◆ **Exercise description**: Ignoring the pictures, copy the data exactly.
[Extracted material — start]
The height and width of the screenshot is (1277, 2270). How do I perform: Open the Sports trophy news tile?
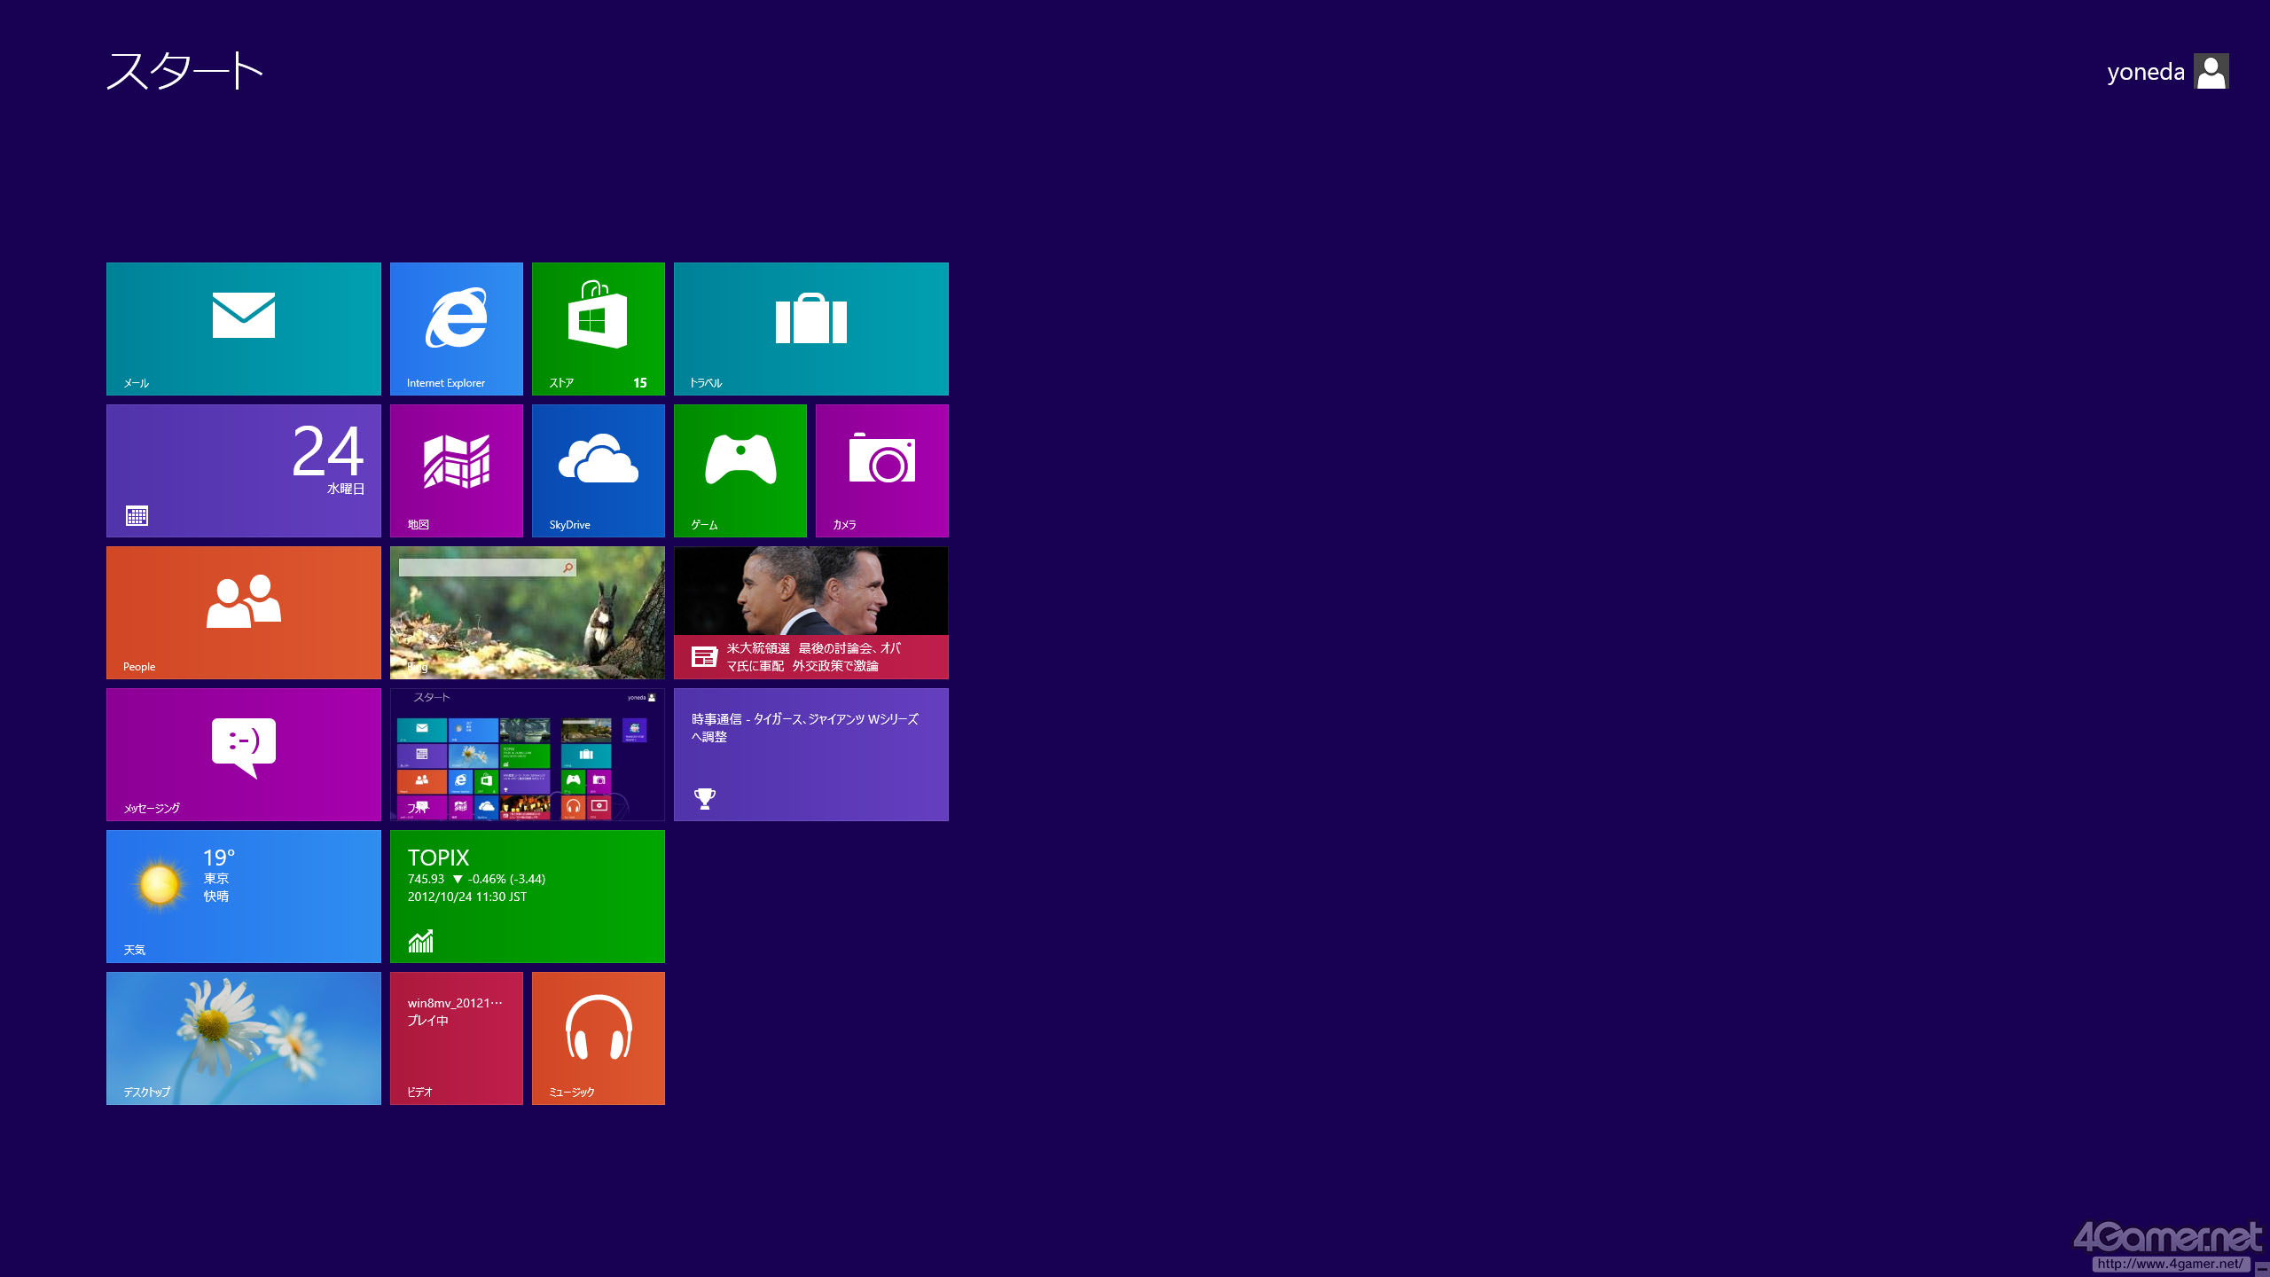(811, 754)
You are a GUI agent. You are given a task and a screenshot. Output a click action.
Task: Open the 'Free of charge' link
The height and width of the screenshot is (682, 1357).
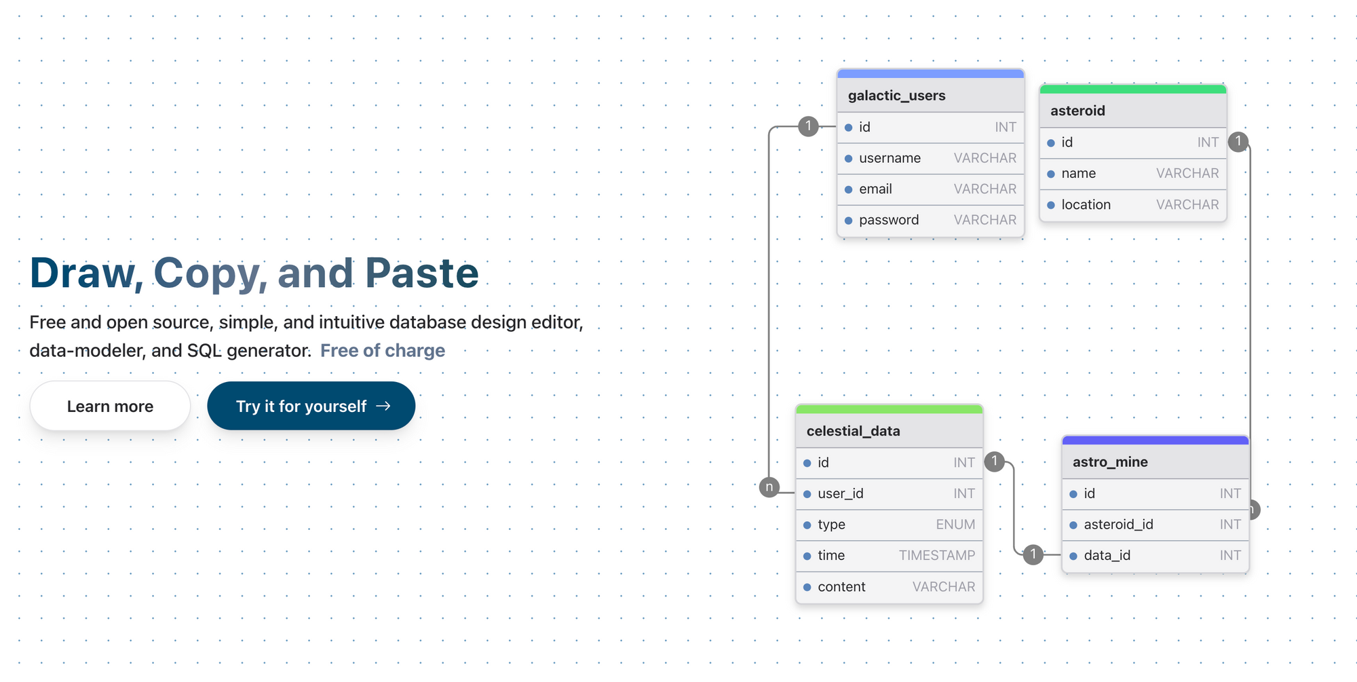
[Extracted material — finish]
◆ **Task response**:
The height and width of the screenshot is (1277, 2270). How do I perform: Open the Sports trophy news tile?
(811, 754)
You are a GUI agent. You are given a task and a screenshot. Output a click action.
Task: Open the 'Free of charge' link
The height and width of the screenshot is (682, 1357).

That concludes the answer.